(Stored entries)
▬▬▬

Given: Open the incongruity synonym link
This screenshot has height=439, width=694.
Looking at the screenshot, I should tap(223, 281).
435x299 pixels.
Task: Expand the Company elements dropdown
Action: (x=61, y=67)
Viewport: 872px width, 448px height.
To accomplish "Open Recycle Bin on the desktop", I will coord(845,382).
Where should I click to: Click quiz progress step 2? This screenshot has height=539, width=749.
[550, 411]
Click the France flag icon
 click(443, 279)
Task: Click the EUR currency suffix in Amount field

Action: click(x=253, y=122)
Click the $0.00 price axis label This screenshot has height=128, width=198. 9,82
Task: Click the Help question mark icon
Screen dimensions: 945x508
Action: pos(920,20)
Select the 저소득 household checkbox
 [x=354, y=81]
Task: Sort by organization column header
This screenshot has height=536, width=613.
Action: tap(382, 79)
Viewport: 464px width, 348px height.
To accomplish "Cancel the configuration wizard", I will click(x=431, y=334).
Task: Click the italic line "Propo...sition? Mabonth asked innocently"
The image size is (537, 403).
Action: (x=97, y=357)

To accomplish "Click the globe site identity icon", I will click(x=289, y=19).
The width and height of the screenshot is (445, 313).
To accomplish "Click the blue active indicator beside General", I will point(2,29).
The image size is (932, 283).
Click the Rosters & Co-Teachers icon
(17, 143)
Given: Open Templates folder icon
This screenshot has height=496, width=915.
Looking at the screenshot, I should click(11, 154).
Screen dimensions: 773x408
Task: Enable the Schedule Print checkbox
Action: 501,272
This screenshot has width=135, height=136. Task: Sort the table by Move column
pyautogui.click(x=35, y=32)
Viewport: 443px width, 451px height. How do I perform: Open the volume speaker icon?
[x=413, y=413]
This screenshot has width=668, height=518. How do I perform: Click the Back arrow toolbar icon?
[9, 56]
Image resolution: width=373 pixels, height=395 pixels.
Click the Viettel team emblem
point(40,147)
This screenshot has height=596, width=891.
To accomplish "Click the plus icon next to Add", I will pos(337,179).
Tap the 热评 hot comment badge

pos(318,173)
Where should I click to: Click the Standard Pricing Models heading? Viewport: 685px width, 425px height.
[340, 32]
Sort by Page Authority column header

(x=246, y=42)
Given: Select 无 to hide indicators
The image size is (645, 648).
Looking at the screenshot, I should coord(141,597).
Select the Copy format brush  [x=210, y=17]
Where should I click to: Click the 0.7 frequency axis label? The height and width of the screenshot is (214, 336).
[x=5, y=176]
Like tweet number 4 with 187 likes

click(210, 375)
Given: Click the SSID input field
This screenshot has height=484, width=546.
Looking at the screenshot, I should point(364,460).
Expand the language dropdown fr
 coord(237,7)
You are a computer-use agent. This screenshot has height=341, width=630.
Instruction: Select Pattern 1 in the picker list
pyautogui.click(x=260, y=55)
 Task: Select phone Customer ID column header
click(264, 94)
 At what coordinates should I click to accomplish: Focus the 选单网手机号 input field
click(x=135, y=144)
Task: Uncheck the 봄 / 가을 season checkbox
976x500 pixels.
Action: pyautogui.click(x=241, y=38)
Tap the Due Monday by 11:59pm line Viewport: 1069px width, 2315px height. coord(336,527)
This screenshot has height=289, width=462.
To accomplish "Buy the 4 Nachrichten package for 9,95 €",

▬▬▬

### TASK TO COMPLETE
Give an exact reproduction of the lines from the one with "Given: Click the SSID input field" to the final line of the entries, including both.

### RESULT OF THIS EXERCISE
Given: Click the SSID input field
This screenshot has height=484, width=546.
Looking at the screenshot, I should point(364,460).
Expand the language dropdown fr
 coord(237,7)
You are a computer-use agent. This screenshot has height=341, width=630.
Instruction: Select Pattern 1 in the picker list
pyautogui.click(x=260, y=55)
 Task: Select phone Customer ID column header
click(264, 94)
 At what coordinates should I click to accomplish: Focus the 选单网手机号 input field
click(x=135, y=144)
Task: Uncheck the 봄 / 가을 season checkbox
976x500 pixels.
Action: pyautogui.click(x=241, y=38)
Tap the Due Monday by 11:59pm line Viewport: 1069px width, 2315px height. coord(336,527)
This screenshot has height=289, width=462.
To accomplish "Buy the 4 Nachrichten package for 9,95 €",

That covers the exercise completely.